Text provided:
....................
Male Supremacy: Examining a Distortion in the Anglican Church

Male Supremacy: Examining a Distortion in the Anglican Church May 30, 2023

Male Supremacy / GAFCON
GAFCon: Where are the female bishops? /

At the recent 2023 Global Anglican Futures Convention (GAFCon), Anglican clergy from around the world decried the Anglican Communion’s acceptance of LGBTQ+ practices as denigrating the authority of Scripture. Yet GAFCon’s censure of other Anglicans for dismissing Scripture seems absurd when you consider that GAFCon is dominated by male clergy, many of whom abuse Scripture to justify excluding women from clerical leadership. In fact, GAFCon’s 2019 report on Women in the Episcopate sanctions male supremacy by advising against the consecration of female bishops.

How can Anglicans speak authoritatively and compellingly on issues of gender and sexuality when we simultaneously distort scripture to sanctify female submission, in a similar way that scripture was distorted to sanctify slavery?
....................
Extracted entries:
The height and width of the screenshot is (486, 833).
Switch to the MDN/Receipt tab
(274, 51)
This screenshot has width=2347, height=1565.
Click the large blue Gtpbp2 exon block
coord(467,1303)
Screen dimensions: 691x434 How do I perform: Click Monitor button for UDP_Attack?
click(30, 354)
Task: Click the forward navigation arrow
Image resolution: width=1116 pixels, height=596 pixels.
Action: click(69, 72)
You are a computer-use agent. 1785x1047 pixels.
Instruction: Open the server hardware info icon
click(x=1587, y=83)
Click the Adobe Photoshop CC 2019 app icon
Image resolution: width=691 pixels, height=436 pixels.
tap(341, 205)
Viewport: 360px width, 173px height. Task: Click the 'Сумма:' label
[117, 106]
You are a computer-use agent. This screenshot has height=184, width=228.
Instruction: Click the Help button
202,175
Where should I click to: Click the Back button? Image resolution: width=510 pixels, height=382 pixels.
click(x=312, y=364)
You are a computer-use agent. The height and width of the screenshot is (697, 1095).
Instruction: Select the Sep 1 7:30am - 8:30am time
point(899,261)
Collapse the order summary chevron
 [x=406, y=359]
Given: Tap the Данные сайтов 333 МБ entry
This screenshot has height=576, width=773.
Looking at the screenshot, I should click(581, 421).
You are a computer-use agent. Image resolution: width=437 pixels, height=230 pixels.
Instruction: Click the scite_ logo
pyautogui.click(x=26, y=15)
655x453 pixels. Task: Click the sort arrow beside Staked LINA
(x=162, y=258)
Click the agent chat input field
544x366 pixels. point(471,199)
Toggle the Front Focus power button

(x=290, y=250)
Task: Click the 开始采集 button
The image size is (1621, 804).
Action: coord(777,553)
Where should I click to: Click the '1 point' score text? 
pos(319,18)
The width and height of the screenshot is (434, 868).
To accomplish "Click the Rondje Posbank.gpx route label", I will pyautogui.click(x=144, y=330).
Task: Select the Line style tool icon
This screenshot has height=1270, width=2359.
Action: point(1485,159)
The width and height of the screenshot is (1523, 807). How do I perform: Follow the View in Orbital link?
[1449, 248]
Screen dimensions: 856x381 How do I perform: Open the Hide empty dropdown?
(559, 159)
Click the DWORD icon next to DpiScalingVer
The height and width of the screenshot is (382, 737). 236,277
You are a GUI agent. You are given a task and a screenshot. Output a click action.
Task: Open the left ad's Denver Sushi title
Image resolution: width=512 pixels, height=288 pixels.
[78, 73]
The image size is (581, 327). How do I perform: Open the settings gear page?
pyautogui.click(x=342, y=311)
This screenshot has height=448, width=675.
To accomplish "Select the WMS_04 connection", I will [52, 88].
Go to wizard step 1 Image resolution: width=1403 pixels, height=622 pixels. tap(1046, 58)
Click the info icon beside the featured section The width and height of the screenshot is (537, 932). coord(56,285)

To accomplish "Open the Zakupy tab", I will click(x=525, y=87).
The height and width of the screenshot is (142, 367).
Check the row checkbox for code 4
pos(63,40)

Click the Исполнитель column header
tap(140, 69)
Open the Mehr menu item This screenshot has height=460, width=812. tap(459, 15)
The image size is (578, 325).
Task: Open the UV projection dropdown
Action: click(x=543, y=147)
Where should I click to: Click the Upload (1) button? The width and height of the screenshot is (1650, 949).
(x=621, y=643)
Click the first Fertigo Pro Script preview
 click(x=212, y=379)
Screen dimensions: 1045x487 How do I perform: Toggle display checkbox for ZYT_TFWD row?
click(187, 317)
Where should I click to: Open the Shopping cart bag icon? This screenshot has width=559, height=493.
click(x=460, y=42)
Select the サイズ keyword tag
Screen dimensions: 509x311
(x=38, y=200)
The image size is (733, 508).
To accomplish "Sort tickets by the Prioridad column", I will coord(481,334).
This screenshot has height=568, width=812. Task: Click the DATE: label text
....................
Set exercise 1: Update the rows from the line with "655x453 pixels. Task: Click" to the line with "pyautogui.click(x=342, y=311)" by replacing "Denver Sushi" with "Tokyo Sushi" and leaving everything else unchanged. Return only those lines.
Set exercise 2: Go on with the piece on male supremacy in the Anglican Church from where it stops.

Written response 1:
655x453 pixels. Task: Click the sort arrow beside Staked LINA
(x=162, y=258)
Click the agent chat input field
544x366 pixels. point(471,199)
Toggle the Front Focus power button

(x=290, y=250)
Task: Click the 开始采集 button
The image size is (1621, 804).
Action: coord(777,553)
Where should I click to: Click the '1 point' score text? 
pos(319,18)
The width and height of the screenshot is (434, 868).
To accomplish "Click the Rondje Posbank.gpx route label", I will pyautogui.click(x=144, y=330).
Task: Select the Line style tool icon
This screenshot has height=1270, width=2359.
Action: point(1485,159)
The width and height of the screenshot is (1523, 807). How do I perform: Follow the View in Orbital link?
[1449, 248]
Screen dimensions: 856x381 How do I perform: Open the Hide empty dropdown?
(559, 159)
Click the DWORD icon next to DpiScalingVer
The height and width of the screenshot is (382, 737). 236,277
You are a GUI agent. You are given a task and a screenshot. Output a click action.
Task: Open the left ad's Tokyo Sushi title
Image resolution: width=512 pixels, height=288 pixels.
[78, 73]
The image size is (581, 327). How do I perform: Open the settings gear page?
pyautogui.click(x=342, y=311)

Written response 2:
Let’s not be naïve. Satan isn’t just stalking those “other” Anglicans. He stalks our churches. He deceives our leaders so that they work in service to male supremacy, rather than Christ’s supremacy.

This idolatry has devastating human consequences.

The poison of male supremacy has plagued us since the Fall. As an ideology that ultimately privileges men over women, it opens the floodgates for abuse, marginalization, and dysfunction that belong to a fallen world, not the world that Christ has redeemed.

Male Supremacy: The Devil’s Highway

Clergy who hold these distorted views on gender relations are bound to act upon them in ways that cause harm to the church. They may not see the harm because they will read male supremacy into Scripture and mistake it for God’s will. Naturally, they gravitate toward those, professionally and socially, who are likeminded, who affirm them, and who re-enforce this mindset. For example, they may seek out seminaries where such views are tolerated, even celebrated. Of course, we all tend to surround ourselves with those like us and seek communities where we fit in; there’s not necessarily anything wrong with that. The problem is that when what unifies us is something destructive, that destructive thing gets reinforced.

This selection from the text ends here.